(Collected data entries)
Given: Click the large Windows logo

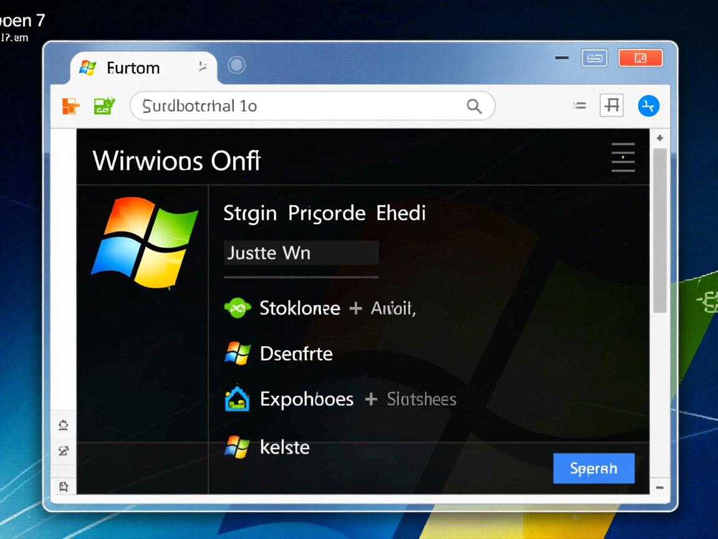Looking at the screenshot, I should pyautogui.click(x=145, y=242).
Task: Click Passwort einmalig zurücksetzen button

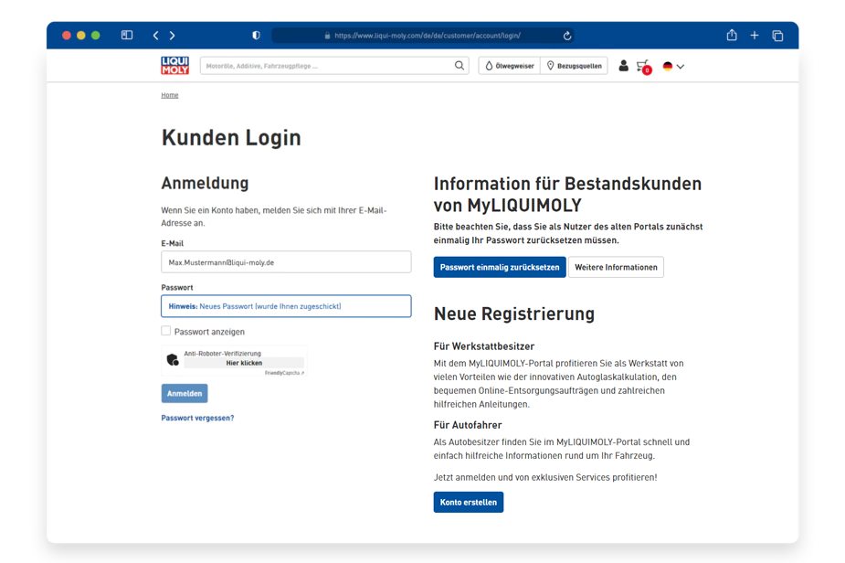Action: pyautogui.click(x=499, y=267)
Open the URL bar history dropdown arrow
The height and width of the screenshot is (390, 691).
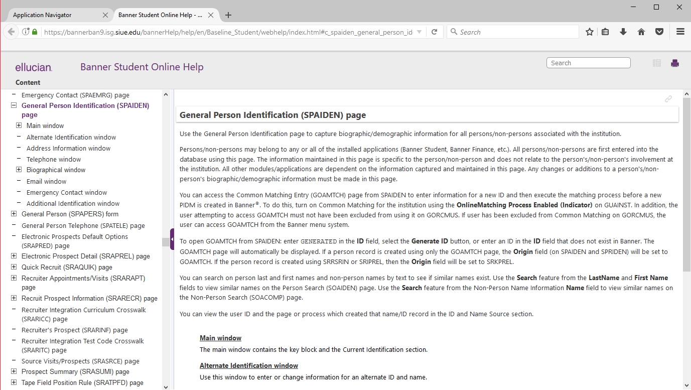point(420,32)
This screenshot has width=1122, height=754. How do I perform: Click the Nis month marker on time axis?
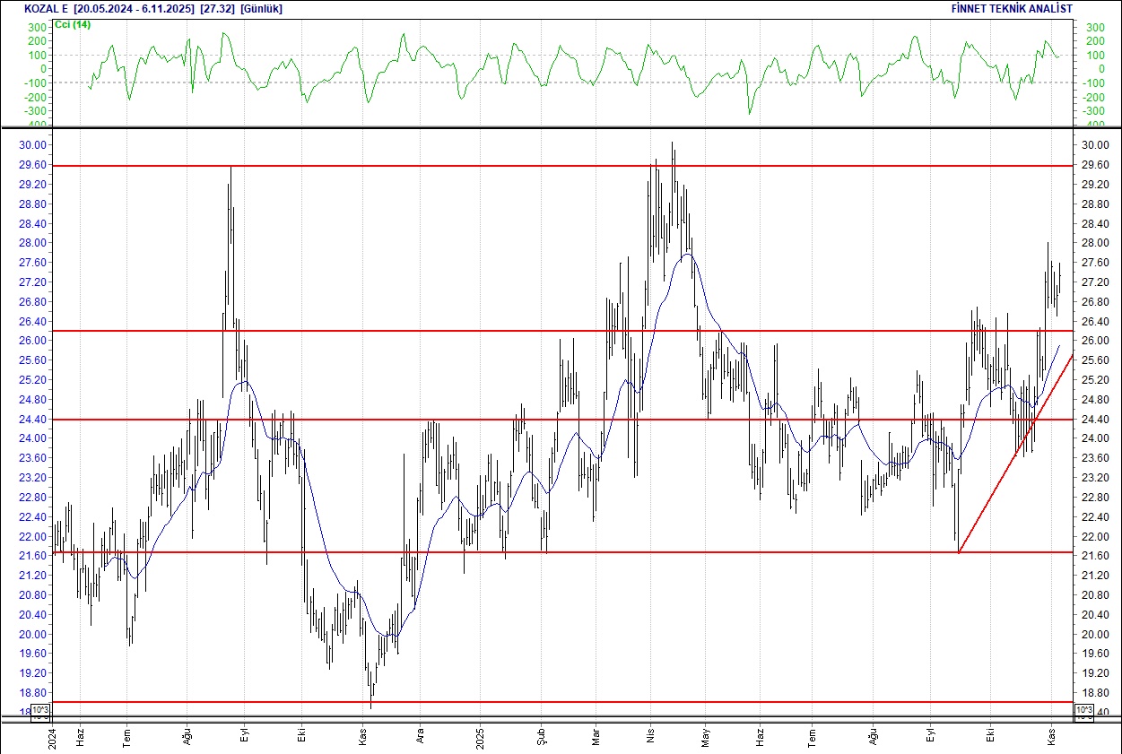click(x=649, y=732)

[HOW TO COMPLETE THIS TASK] Where the line containing "Open the URL bar history dropdown arrow" appears in the records above, begin copying and continue exactly through the last line, with nothing else; omit every picture.

[RESPONSE BOX]
Open the URL bar history dropdown arrow
The height and width of the screenshot is (390, 691).
point(420,32)
This screenshot has width=1122, height=754. How do I perform: Click the Nis month marker on time axis?
click(x=649, y=732)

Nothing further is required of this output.